* _Lesetext_:

◆ ◆ ◆

Julia Franck, Die Mittagsfrau

Das Buch hat mich einerseits gefreut, andererseits geärgert. Nicht immer ist es leicht, eine gute Geschichte zu finden oder zu konstruieren. Die Ausformulierung ist dann oft erst der zweite Schritt.

Keine Frage: Die Geschichte, die Franck hier erzählt, ist enorm interessant. Es ist die Lebensgeschichte der Halbjüdin Helene und ihrer Schwester Martha, wie beide die 20er- und 30er-Jahre sowie den zweiten Weltkrieg in Bautzen, Berlin und Stettin erleben. Was man geschildert bekommt, ist zwar durchweg interessant, aber leider selten plastisch.

Das Problem ist nämlich der Stil! Der Stil!! Wie heißt noch mal dieser Grundschulstil „Er stand auf. Dann ging er in die Küche. Dort kochte er sich einen Kaffee. Dann trank er den Kaffee. Nach dem Kaffee verließ er die Wohnung und ging spazieren …“? Ich komm leider gerade nicht auf den Ausdruck dafür. Egal. In dieser Art sind nun mehr als 400 Seiten gefüllt. Besonders pikant: Recht zu Anfang gibt es eine Szene, in der die Hauptfigur Helene von sowjetischen Soldaten vergewaltigt und dabei von ihrem Sohn beobachtet wird. Der Sohn sieht dabei ihren glasigen Blick, mit dem sie quasi durch ihn hindurchschaut. Diese Distanz ist in etwa die Stimmung, in der das Buch die Geschichte schildert.

◆ ◆ ◆

Einträge zur Lage von Objekten
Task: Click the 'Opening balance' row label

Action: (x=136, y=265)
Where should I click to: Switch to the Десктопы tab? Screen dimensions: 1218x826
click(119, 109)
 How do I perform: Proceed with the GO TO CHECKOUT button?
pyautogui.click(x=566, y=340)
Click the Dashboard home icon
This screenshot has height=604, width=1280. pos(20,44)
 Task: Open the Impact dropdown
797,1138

◆ ◆ ◆

* _Aufgabenstellung_: Nenne laut der Rezension zu „Die Mittagsfrau“ die Städte, in denen Helene und Martha die 20er- und 30er-Jahre sowie den Zweiten Weltkrieg erleben. Die Einträge sind für die Aufgabe ohne Belang.

* _Lösung_: Bautzen, Berlin und Stettin.